The distinction between propositional knowledge (knowing-that) and practical knowledge (knowing-how) is old; Ryle made it central in The Concept of Mind (1949). Ingold's contribution is to name a third kind — knowing from the inside — and to insist that this kind is fundamentally different from both. Knowing from the inside is not a catalogue of facts (propositional) or a repertoire of skills (practical). It is a deep, embodied familiarity with a domain that develops through sustained inhabitation. The potter knows clay from the inside after thirty years of working with it. The hunter knows the landscape from the inside after a lifetime of wayfaring through it. The senior engineer knows her codebase from the inside after years of building, debugging, and maintaining it. This knowledge cannot be transmitted by description. It cannot be shortcutted by instruction. It is the residue of inhabitation — and the specific concern about AI is that it offers knowledge-outputs without requiring the inhabitation that produces knowing from the inside.

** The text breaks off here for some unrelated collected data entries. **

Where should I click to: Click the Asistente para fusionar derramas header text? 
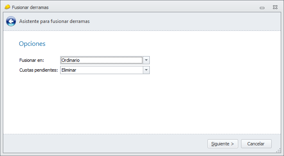tap(54, 21)
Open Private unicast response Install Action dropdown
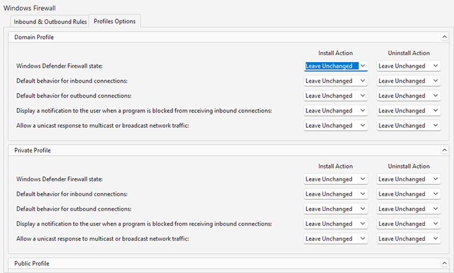454x273 pixels. pos(336,238)
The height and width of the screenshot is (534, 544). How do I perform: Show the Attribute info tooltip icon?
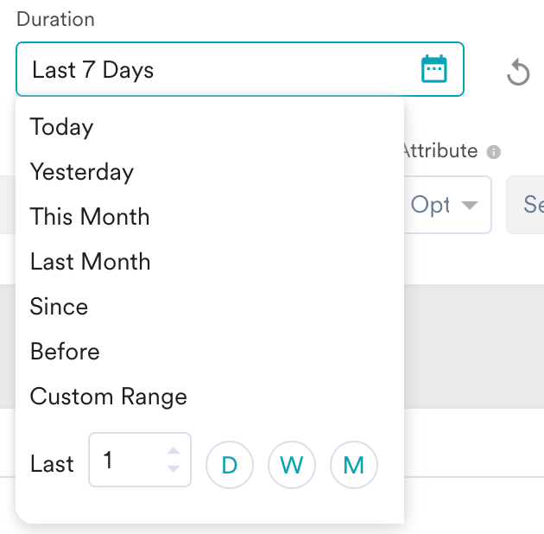[x=493, y=152]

The concept organizes Ingold's critique of what he calls the 'anthropology of the armchair': the tradition of trying to understand human practices by reading about them rather than by engaging with them. The armchair anthropologist can produce extensive propositional knowledge about a practice — its history, its structure, its variations — without ever developing the inside knowledge that practitioners carry. She can describe without knowing.
The distinction has specific bite for AI discourse. Large language models have access to vast amounts of propositional knowledge about every human practice. They can describe carpentry, surgery, software engineering, farming, in exquisite detail. What they lack — what they cannot have, on Ingold's view — is inside knowledge, because inside knowledge requires inhabitation, and the models do not inhabit anything. They process representations of practices; they do not live inside practices. The output may be indistinguishable from what an expert would produce, at the level of propositional content. But the knowledge that produced the output is of a fundamentally different kind than the knowledge the expert carries.

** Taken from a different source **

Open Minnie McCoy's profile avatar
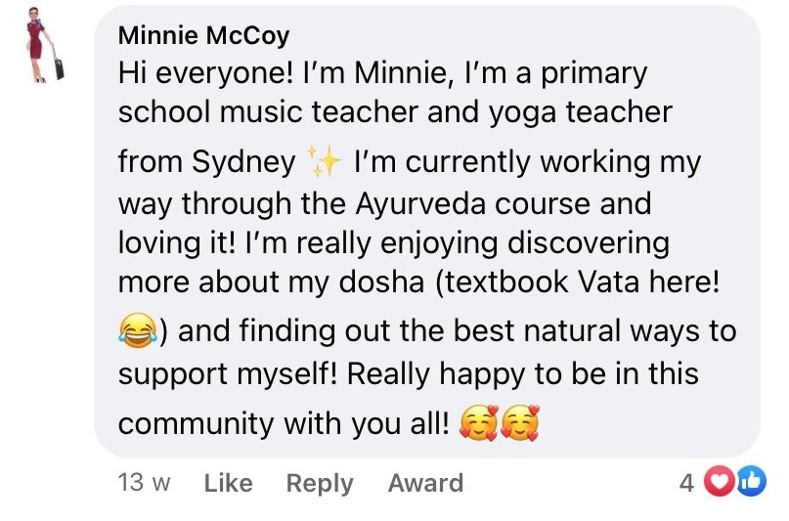 tap(43, 46)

This matters practically when the situation at hand exceeds the boundaries of what the model has been trained on. Propositional knowledge is connectable — it can be combined, rearranged, applied across contexts — but only up to a point. Inside knowledge is what allows the expert to recognize that this situation, though superficially similar to familiar ones, has a specific feature that invalidates the standard response. The expert's inside knowledge of the domain is what alerts her to the exception. Without inside knowledge, the exception is not perceived, and the standard response is applied — correctly, by the letter of propositional knowledge, and disastrously, because the situation was not standard.
The implication for the AI-era workforce is that inside knowledge is becoming simultaneously more valuable and harder to develop. More valuable, because AI's propositional competence increases the premium on the judgment that only inside knowledge enables. Harder to develop, because the conditions under which inside knowledge accumulates — sustained, friction-rich, hands-on practice — are precisely what AI reduces or eliminates. This is the structural paradox Ingold's framework identifies: the skill that AI cannot replicate is the skill that AI-assisted workflows make harder to cultivate.

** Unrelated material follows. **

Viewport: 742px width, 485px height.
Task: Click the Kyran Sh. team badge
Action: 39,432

Ingold developed the concept across his major works from 2000 onward, and in 2013 launched the research project 'Knowing from the Inside' (KFI) at the University of Aberdeen, funded by the European Research Council. The project brought together anthropologists, archaeologists, artists, and architects to explore how knowledge is produced through making rather than through representation.
The concept draws on Gilbert Ryle, Michael Polanyi's tacit knowledge, Merleau-Ponty's phenomenology of perception, and Gibson's ecological psychology. Ingold's distinctive contribution is to insist that inside knowledge is not reducible to tacit know-how but constitutes a distinct epistemological category with its own conditions and its own implications for how inquiry should be conducted.
A third kind of knowing. Distinct from propositional knowledge and practical know-how, inside knowledge is the embodied familiarity that comes from inhabiting a domain.
Inhabitation produces it. There are no shortcuts; inside knowledge requires the practitioner's own sustained engagement with the domain over time.
AI has propositional mastery but no inside knowledge. Language models process representations of practices without inhabiting them, which limits the reliability of their outputs in non-standard cases.
Judgment depends on inside knowledge. The capacity to recognize when a situation exceeds the standard response requires the cultivated sensitivity that only inhabitation produces.
The paradox of the AI era. Inside knowledge becomes more valuable as AI automates propositional work, but the conditions for developing it are eroded by the same automation.
The concept has been challenged on the grounds that it risks mystifying expertise — making it sound like something that cannot be studied or taught. Ingold's defense is that inside knowledge can be cultivated (the KFI project aims to do exactly this) but cannot be transmitted in the way propositional knowledge can. The pedagogical challenge is to structure environments in which inhabitation can take place, not to devise more efficient methods of information transfer.